Hehe, skrót myślowy, bo w firmie gdzie to było mówiło się potocznie Novell, chodzi o Novell Netware (o ile dobrze pamiętam) to cudo (suxx IMHO  :Wink:  ) które ma jakąś piecze nad udostępnianymi zasobami i które chamsko chodziło na IPX zamiast TCP/IP  :Smile: 

----------

## psotnik

 *Yatmai wrote:*   

> Hehe, skrót myślowy, bo w firmie gdzie to było mówiło się potocznie Novell, chodzi o Novell Netware (o ile dobrze pamiętam) to cudo (suxx IMHO  ) które ma jakąś piecze nad udostępnianymi zasobami i które chamsko chodziło na IPX zamiast TCP/IP 

 

brzmi ciekawie mozesz cos wiecej opowiedziec  :Wink:   :Question: 

----------

## Raku

 *Yatmai wrote:*   

> Hehe, skrót myślowy, bo w firmie gdzie to było mówiło się potocznie Novell, chodzi o Novell Netware (o ile dobrze pamiętam) to cudo (suxx IMHO  ) które ma jakąś piecze nad udostępnianymi zasobami i które chamsko chodziło na IPX zamiast TCP/IP 

 

dobrze wiem, co miałeś na myśli. Nadal nie rozumiem jednak, w jaki sposób novell może cudownie wpłynąć na bezpieczeństwo samby?

----------

## Yatmai

Nie twierdze, że Netware jest doskonały ("cudo" użyłem w nieco innym kontekście  :Wink:  ), pewno da się go złamać czy obejść, ale chodzi o to, że user na starcie loguje się do sieci novell'a i ten dopiero decyduje co mu wolno a co nie.

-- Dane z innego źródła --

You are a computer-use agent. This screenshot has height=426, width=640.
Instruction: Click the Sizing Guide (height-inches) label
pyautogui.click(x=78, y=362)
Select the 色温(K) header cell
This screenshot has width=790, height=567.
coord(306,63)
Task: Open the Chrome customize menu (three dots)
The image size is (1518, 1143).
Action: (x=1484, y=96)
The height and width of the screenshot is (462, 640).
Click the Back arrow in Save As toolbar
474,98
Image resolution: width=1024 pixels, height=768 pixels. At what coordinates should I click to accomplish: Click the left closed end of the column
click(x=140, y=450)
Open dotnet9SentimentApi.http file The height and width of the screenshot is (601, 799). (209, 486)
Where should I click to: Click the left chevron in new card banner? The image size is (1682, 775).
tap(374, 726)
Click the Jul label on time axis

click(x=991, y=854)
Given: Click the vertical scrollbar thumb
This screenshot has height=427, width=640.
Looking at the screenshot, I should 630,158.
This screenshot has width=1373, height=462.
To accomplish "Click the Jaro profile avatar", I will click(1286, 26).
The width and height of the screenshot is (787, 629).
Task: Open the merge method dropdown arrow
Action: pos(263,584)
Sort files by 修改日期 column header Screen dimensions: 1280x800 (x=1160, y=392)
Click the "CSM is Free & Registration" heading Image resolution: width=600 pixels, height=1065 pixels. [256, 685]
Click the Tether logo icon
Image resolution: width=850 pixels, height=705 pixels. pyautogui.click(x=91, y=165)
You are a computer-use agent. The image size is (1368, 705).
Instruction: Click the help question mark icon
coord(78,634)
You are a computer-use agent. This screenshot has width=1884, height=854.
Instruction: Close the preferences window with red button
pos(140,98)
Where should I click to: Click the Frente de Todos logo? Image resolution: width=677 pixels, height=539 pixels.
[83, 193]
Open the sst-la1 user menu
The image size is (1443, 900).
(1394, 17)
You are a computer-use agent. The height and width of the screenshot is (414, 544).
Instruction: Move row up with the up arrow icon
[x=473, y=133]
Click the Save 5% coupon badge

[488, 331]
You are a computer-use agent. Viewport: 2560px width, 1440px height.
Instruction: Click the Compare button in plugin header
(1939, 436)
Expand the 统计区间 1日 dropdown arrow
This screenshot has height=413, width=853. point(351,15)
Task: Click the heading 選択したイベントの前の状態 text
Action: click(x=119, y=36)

Prosty mechanizm, ale o niebo lepszy niż udostępnianie plików, gdzie, żeby zasób był jedynie dostępny dla pana Zdzisia, windziak musiał mieć utworzone konto z takim samym loginem i hasłem jakiego używa u siebie pan Zdzisiu. W żadnym innym wypadku nie chciało się łączyć, wyskakiwał monit o podanie hasła, ale co by się nie wpisało i tak odrzucał.

(Niby prowadzący coś wsominał, że przy ograniczaniu zasobów do danego usera, jest czasem możliwość przeskanowania komputerów z otoczenia i użycie zdalnego loginu, bez konieczności utwarzania takiego samego lokalnie, ale na 15 kompów w pracowni, na żadnym sie tu nie udało)

----------

## Raku

 *Yatmai wrote:*   

> Nie twierdze, że Netware jest doskonały ("cudo" użyłem w nieco innym kontekście  ), pewno da się go złamać czy obejść, ale chodzi o to, że user na starcie loguje się do sieci novell'a i ten dopiero decyduje co mu wolno a co nie.

 

dalej nie rozumiem, jak to się ma do samby?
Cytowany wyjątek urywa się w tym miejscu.